BerandaTafsir TahliliTafsir Surat Al Maidah Ayat 33-37

Tafsir Surat Al Maidah Ayat 33-37

Tafsir Surat Al Maidah Ayat 33-37 berbicara tentang pembunuhan, menyambung pembahasan sebelumnya tentang pembunuhan yang dilakukan oleh Qabil kepada Habil serta pelarangan untuk membunuh sesama manusia karena tindakan itu setara dengan membunuh seluruh manusia.

Baca sebelumnya: Tafsir Surat Al Maidah Ayat 27-32

Sedangkan dalam Tafsir Surat Al Maidah Ayat 33-37 ini, di awal dijelaskan tentang pembunuhan (qisas) yang diperbolehkan oleh syariat dengan ketentuan bahwa ia (pelaku pembunuhan) telah melakukan hal yang merugikan orang lain. Misalnya menggangu ketentraman dengan merampok atau membegal, ingkar terhadap hukum dengan menghalalkan pembunuhan dan lain sebagainya.

Ayat 33

Orang-orang yang mengganggu keamanan dan mengacau ketenteraman, menghalangi berlakunya hukum, keadilan dan syariat, merusak kepentingan umum seperti membinasakan ternak, merusak pertanian dan lain-lain, mereka dapat dibunuh, disalib, dipotong tangan dan kakinya dengan bersilang atau diasingkan.

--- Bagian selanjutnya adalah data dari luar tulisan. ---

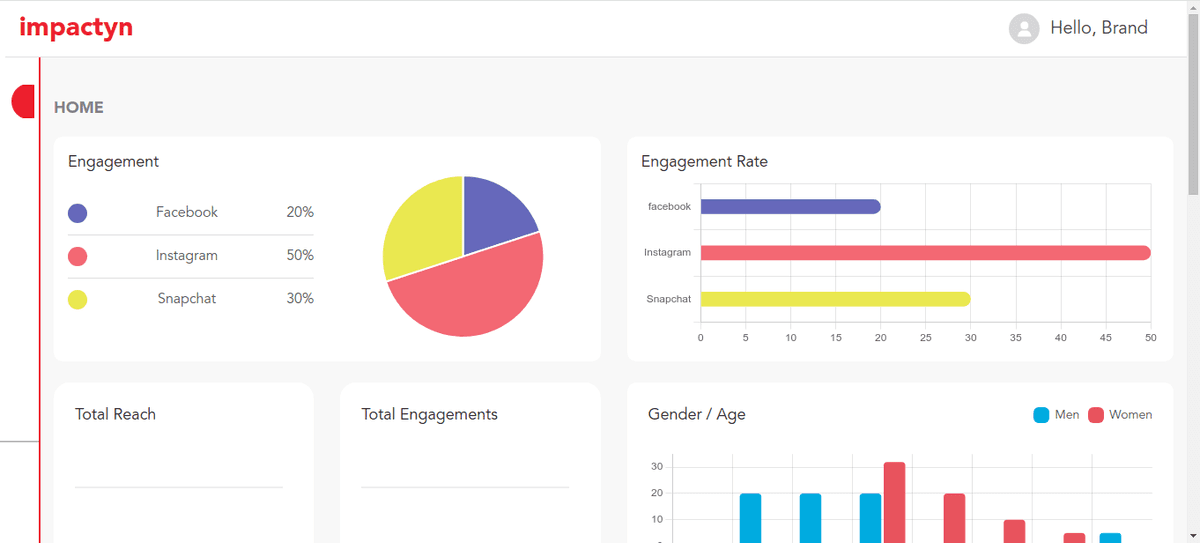Select the Instagram engagement row label
This screenshot has width=1200, height=543.
[x=186, y=255]
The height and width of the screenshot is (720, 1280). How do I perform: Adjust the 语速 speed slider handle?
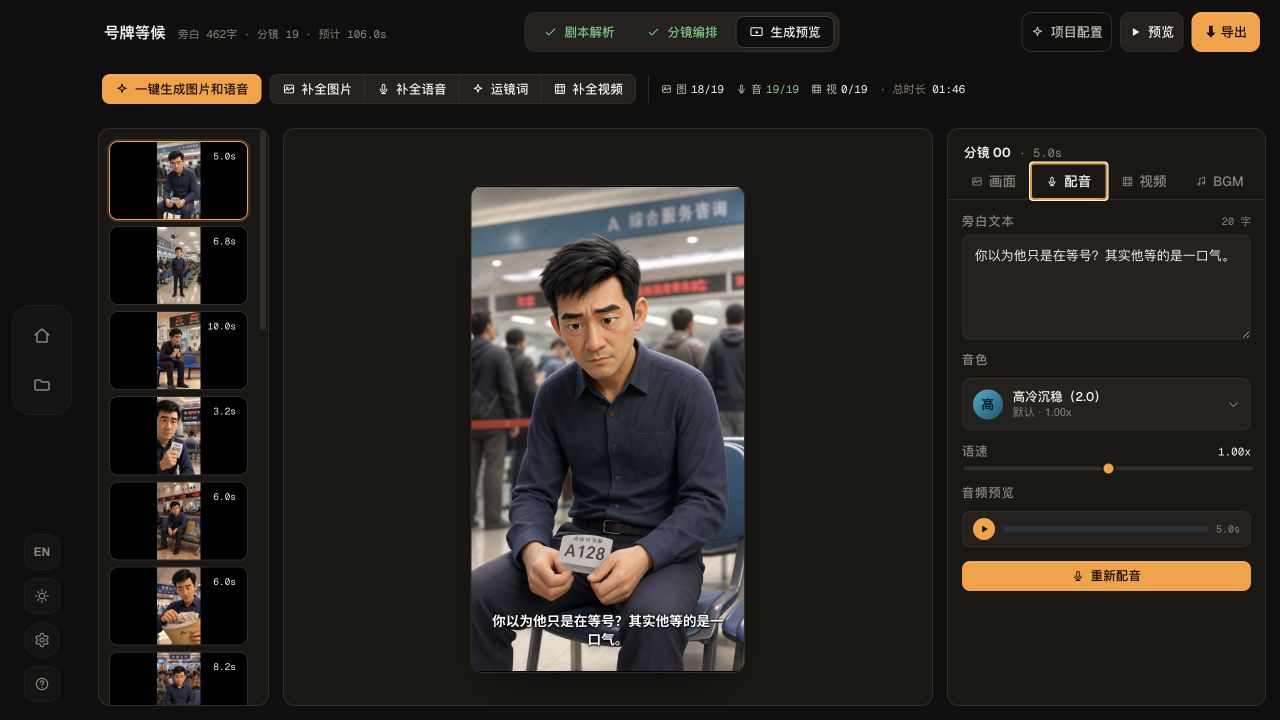(x=1108, y=468)
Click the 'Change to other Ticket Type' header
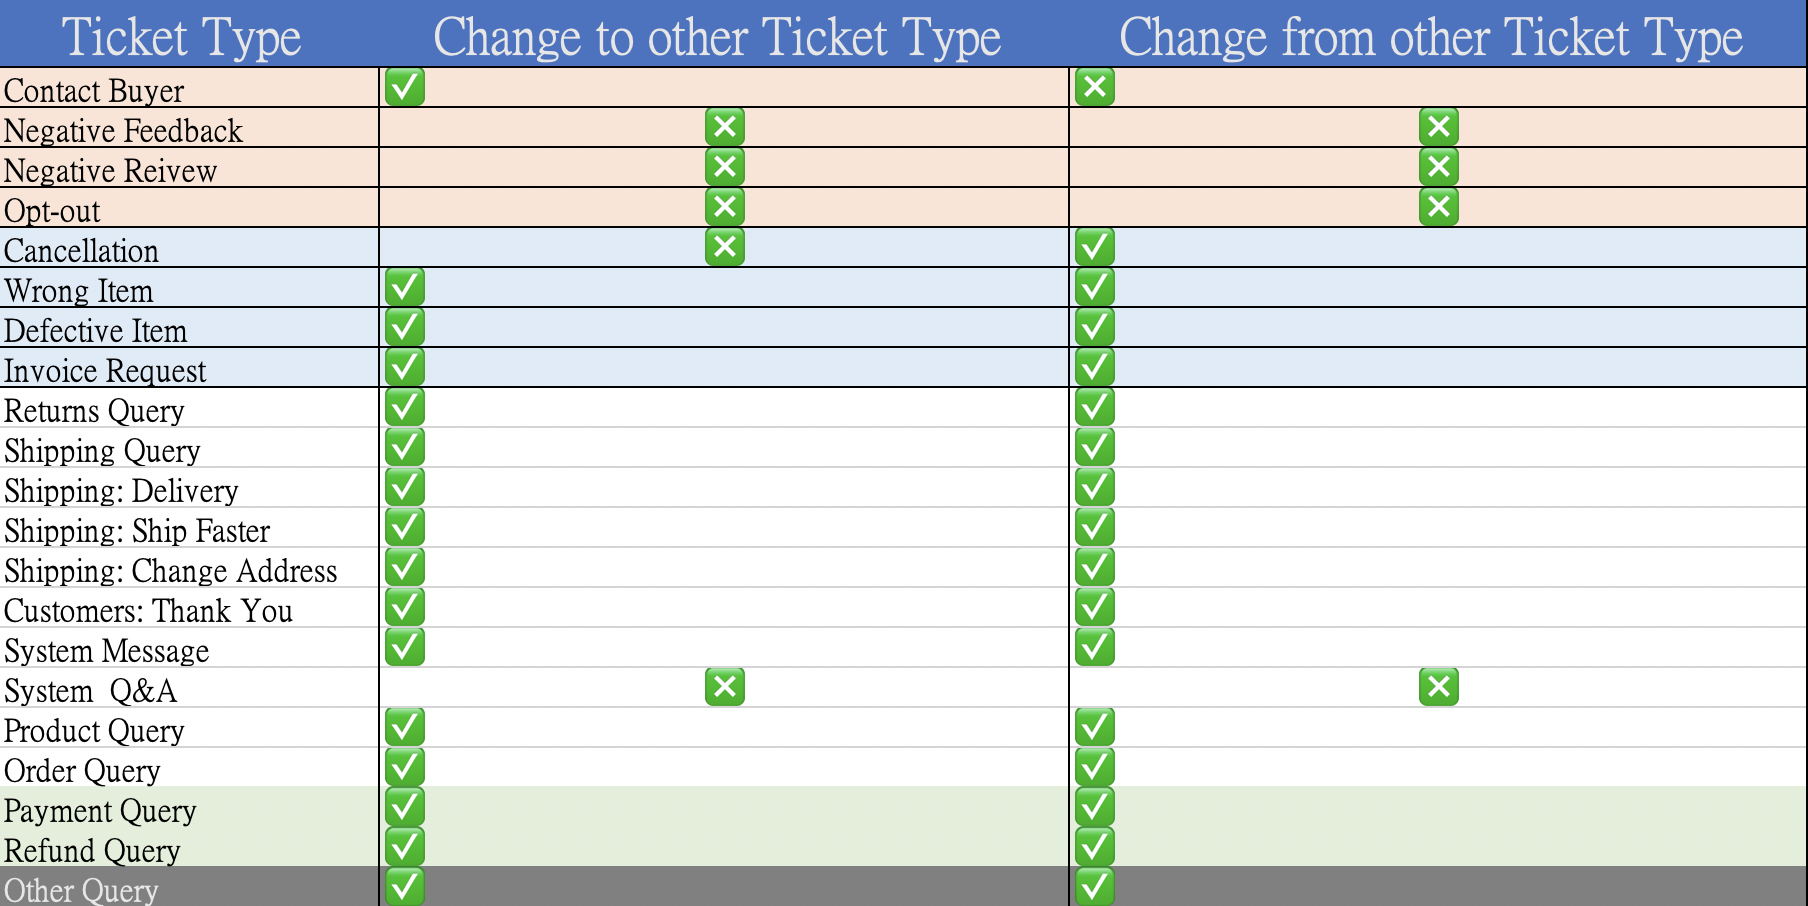The width and height of the screenshot is (1808, 906). click(x=717, y=37)
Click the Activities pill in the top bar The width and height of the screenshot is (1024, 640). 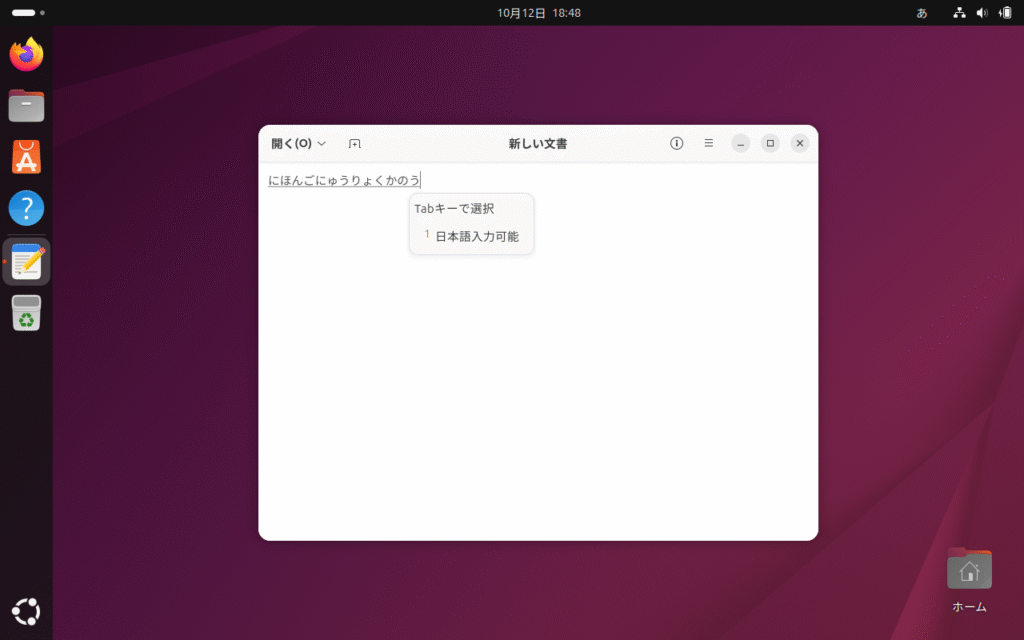click(23, 13)
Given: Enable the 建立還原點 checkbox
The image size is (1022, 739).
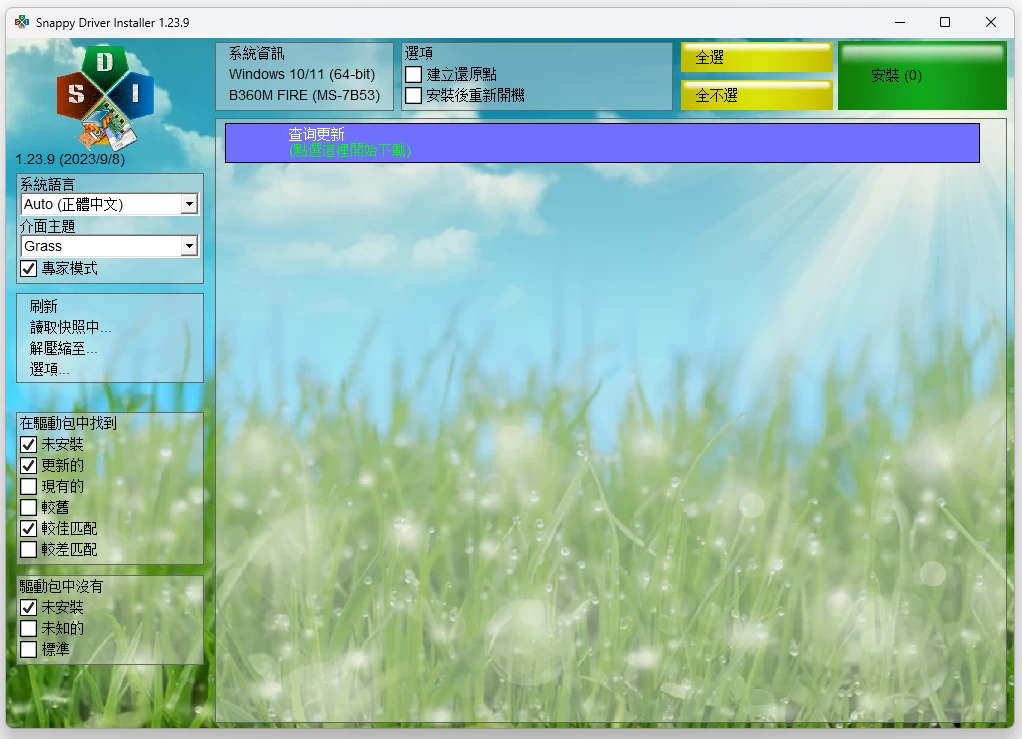Looking at the screenshot, I should point(413,75).
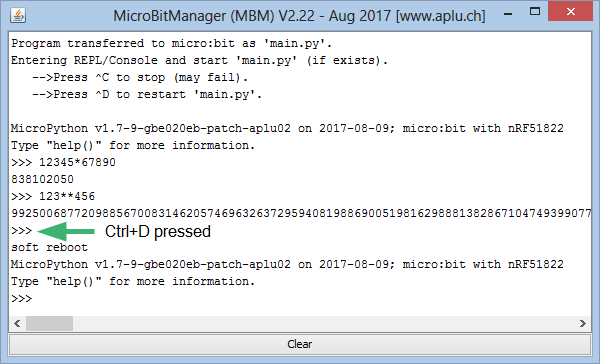Click the 123**456 command line

[x=53, y=196]
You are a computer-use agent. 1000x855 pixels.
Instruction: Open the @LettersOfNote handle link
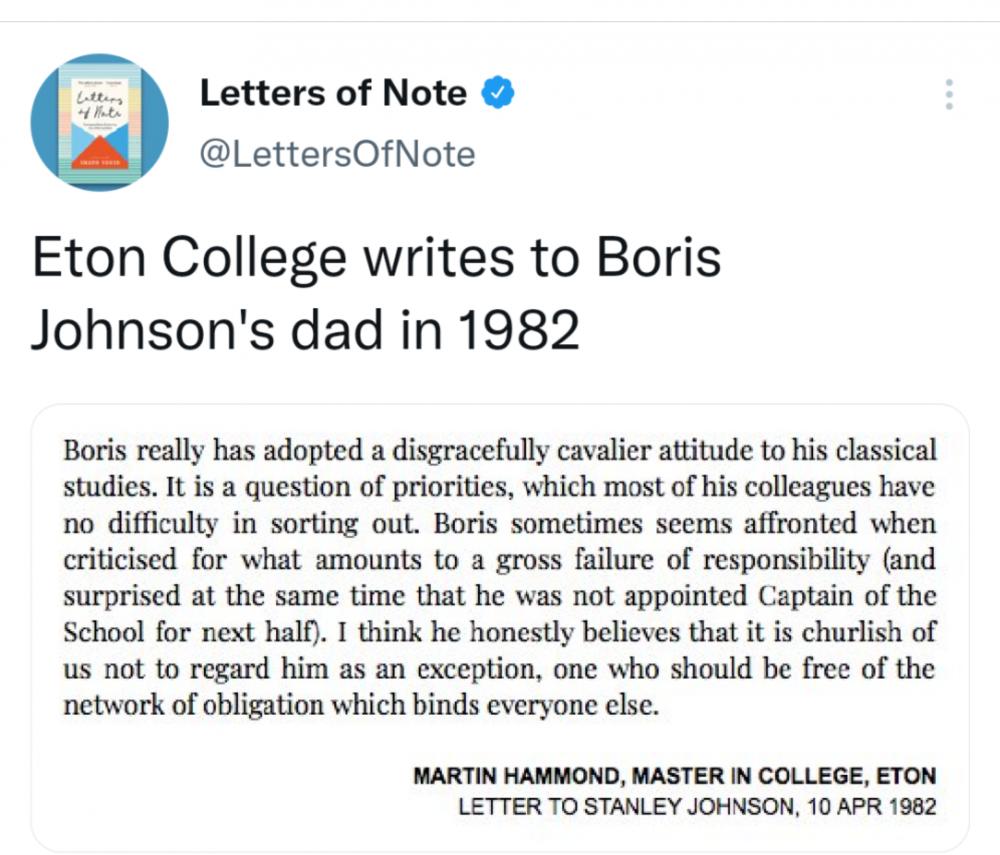[x=337, y=154]
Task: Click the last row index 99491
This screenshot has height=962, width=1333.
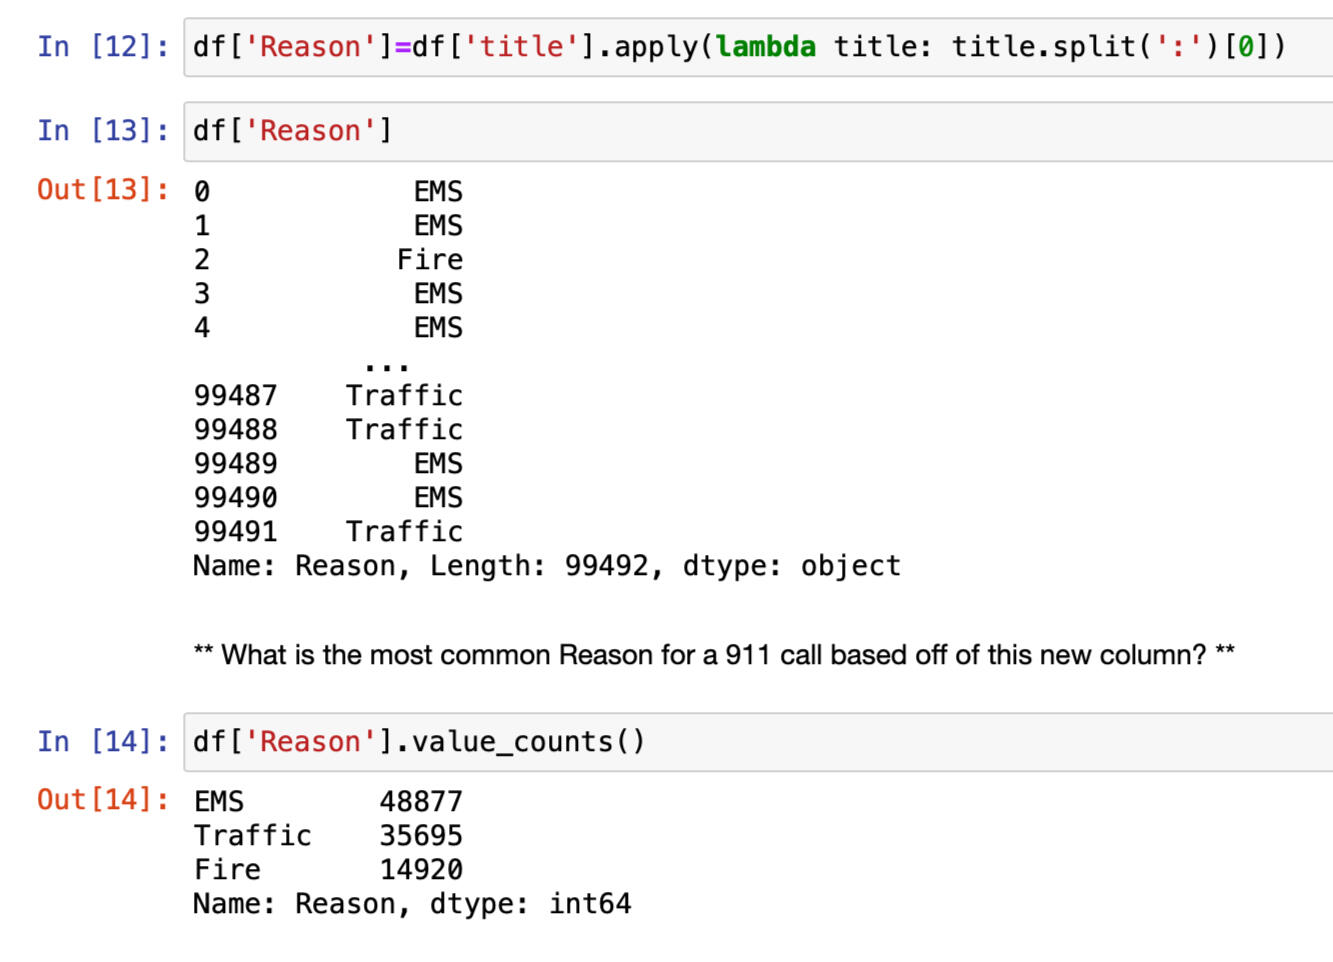Action: coord(236,532)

Menurut jumhur, hukuman bunuh itu dilakukan terhadap pengganggu keamanan, perampokan dan semacamnya, yang disertai dengan pembunuhan, hukuman salib sampai mati dilakukan terhadap pengganggu keamanan yang disertai dengan pembunuhan dan perampasan harta, hukuman potong tangan bagi yang melakukan perampasan harta.

Sedangkan hukuman terhadap pengganggu keamanan yang disertai ancaman dan menakut-nakuti adalah pembuangan. Ada pendapat yang mengatakan bahwa hukuman pembuangan itu berarti hukuman penjara atau boleh diganti dengan penjara.

Hukuman pada ayat ini ditetapkan sedemikian berat, karena dari segi gangguan keamanan yang dimaksud itu selain ditujukan kepada umum juga kerapkali mengakibatkan pembunuhan, perampasan, perusakan dan lain-lain.

Oleh sebab itu kejahatan-kejahatan ini oleh siapa pun tidak boleh diberi ampunan. Orang-orang yang mendapat hukuman sebagaimana dimaksud pada ayat ini selain dipandang hina di dunia, mereka di akhirat diancam dengan siksa yang amat besar.

Ayat 34

Para pengganggu keamanan dan hukumannya telah dijelaskan pada ayat 33 di atas, jika mereka bertobat sebelum ditangkap oleh pihak penguasa, maka bagi mereka tidak berlaku lagi hukuman-hukuman yang tertera pada ayat 33, yang menurut istilah syariat disebut “hududullah”, dan juga tidak dilakukan lagi terhadap mereka hukuman yang lain seperti hukuman had, hukum sariqah dan hukum jinayah (pidana). Keringanan yang diberikan kepada orang yang bertobat itu sesuai dengan sifat Allah Yang Maha Pengampun dan Maha Penyayang.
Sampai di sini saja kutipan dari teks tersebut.